Excerpted data:

────

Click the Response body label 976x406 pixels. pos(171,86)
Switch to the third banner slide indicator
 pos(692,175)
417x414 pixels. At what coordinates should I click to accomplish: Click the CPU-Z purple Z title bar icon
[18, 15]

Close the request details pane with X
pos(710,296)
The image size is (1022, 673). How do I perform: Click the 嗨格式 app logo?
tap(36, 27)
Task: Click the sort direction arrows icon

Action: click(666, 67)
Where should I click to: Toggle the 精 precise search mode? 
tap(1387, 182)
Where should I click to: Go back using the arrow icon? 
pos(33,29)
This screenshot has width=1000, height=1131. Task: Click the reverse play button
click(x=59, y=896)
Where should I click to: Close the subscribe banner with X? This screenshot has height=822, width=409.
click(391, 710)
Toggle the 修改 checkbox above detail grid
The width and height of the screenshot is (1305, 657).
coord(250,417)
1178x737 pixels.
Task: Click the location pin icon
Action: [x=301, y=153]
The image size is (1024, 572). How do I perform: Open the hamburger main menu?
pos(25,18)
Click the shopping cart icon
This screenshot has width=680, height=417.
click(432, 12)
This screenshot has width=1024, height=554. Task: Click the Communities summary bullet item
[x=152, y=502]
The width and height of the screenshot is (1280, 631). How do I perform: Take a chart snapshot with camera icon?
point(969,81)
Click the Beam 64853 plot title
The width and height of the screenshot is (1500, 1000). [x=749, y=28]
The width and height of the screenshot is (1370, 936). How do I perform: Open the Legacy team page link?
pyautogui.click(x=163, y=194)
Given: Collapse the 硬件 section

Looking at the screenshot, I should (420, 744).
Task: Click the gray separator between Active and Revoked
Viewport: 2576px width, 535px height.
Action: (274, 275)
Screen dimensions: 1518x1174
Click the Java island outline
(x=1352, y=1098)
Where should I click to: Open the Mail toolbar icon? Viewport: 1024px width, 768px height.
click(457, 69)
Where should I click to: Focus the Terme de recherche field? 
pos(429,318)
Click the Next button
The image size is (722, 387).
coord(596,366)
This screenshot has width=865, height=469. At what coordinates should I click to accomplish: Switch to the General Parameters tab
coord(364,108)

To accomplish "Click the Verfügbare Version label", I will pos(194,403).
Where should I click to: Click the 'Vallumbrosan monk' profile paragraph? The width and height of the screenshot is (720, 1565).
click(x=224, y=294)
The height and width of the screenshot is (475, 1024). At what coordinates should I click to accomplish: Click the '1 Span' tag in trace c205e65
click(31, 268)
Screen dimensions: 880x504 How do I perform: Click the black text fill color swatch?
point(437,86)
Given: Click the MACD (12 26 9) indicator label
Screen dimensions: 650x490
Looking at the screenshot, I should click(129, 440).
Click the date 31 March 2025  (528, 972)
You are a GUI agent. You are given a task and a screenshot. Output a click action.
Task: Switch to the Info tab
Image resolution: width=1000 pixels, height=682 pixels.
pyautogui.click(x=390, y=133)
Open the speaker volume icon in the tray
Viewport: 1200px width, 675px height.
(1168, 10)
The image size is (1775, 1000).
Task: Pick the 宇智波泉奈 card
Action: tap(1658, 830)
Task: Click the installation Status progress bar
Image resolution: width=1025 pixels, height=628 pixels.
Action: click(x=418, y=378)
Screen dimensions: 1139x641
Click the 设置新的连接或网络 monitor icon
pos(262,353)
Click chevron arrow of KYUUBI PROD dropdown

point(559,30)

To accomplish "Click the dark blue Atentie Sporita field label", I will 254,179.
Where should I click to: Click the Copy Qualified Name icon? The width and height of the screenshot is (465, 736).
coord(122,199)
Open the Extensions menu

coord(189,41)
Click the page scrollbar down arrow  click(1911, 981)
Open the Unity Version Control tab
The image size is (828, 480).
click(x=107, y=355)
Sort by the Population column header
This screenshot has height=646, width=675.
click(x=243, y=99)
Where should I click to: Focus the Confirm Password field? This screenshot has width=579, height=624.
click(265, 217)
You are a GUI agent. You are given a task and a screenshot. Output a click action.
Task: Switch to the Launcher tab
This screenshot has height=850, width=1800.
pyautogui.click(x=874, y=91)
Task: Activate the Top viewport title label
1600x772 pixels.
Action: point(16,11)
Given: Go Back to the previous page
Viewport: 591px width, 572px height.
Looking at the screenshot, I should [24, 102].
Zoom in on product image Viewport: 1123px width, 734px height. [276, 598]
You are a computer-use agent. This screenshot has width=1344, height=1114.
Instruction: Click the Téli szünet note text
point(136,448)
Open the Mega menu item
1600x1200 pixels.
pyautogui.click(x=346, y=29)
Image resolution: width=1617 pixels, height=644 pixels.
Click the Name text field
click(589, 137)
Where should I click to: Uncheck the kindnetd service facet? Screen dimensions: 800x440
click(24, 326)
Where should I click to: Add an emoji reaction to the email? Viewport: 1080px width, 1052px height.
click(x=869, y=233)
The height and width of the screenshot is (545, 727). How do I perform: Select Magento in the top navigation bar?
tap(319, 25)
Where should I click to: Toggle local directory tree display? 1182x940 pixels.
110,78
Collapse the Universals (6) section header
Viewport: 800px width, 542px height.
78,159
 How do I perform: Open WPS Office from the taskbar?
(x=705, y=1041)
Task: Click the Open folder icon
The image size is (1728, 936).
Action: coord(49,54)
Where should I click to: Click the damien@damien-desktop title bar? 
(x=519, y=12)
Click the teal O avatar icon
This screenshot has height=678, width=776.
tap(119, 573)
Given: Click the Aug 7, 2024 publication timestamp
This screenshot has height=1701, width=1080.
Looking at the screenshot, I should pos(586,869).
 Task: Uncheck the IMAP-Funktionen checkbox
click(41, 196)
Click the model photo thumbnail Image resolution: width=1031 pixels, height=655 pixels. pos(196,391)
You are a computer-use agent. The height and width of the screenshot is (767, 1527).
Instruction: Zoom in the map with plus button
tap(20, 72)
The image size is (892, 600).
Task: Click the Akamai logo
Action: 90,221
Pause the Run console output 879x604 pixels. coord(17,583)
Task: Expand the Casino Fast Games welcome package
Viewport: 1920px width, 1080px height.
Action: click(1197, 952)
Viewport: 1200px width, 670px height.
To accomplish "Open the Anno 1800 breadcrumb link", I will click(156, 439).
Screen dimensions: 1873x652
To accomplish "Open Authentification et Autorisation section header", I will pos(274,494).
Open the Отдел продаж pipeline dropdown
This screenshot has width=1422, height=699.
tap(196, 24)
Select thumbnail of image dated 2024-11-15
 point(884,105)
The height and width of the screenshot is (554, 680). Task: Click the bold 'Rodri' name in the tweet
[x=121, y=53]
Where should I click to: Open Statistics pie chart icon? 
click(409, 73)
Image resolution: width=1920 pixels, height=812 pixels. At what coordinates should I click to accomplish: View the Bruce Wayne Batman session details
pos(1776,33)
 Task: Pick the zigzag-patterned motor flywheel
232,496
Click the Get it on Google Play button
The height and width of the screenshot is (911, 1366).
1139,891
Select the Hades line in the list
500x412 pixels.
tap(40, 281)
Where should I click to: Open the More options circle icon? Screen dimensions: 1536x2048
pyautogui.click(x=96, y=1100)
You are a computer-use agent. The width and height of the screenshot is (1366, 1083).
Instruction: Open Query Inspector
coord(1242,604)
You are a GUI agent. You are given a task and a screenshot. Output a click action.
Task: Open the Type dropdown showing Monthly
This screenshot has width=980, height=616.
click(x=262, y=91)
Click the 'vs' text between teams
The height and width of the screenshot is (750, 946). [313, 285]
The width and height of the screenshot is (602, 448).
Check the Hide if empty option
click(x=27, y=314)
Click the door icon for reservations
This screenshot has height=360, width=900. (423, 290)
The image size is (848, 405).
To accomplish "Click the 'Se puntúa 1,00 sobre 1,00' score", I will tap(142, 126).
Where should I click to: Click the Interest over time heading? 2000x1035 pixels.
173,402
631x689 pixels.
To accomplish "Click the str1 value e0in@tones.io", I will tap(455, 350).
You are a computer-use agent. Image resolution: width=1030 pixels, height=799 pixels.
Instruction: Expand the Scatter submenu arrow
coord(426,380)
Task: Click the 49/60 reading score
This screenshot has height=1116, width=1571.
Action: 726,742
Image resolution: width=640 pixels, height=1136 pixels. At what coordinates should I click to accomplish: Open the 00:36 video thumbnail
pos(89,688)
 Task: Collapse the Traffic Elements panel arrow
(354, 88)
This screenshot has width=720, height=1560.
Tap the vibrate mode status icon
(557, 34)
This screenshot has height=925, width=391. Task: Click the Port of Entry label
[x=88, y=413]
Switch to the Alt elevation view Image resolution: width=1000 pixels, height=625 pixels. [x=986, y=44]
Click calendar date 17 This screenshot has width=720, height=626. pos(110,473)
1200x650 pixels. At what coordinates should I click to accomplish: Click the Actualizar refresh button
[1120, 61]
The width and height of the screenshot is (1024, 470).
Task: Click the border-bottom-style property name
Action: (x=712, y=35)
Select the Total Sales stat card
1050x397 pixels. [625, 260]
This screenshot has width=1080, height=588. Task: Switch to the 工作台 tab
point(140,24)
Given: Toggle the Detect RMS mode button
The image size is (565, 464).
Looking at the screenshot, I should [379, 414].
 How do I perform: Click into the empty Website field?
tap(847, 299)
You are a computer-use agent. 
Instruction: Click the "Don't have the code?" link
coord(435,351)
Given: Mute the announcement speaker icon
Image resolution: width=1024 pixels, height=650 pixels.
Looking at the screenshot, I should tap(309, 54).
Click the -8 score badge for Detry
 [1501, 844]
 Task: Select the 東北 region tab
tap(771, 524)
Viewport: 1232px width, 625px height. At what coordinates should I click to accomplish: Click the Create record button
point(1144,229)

────

Prompt:
Once you have found every line above holding the word "computer", copy those lines.

Exercise solution:
You are a computer-use agent. This screenshot has width=1344, height=1114.
You are a computer-use agent. The height and width of the screenshot is (767, 1527).
You are a computer-use agent. The width and height of the screenshot is (1366, 1083).
You are a computer-use agent. Image resolution: width=1030 pixels, height=799 pixels.
You are a computer-use agent. 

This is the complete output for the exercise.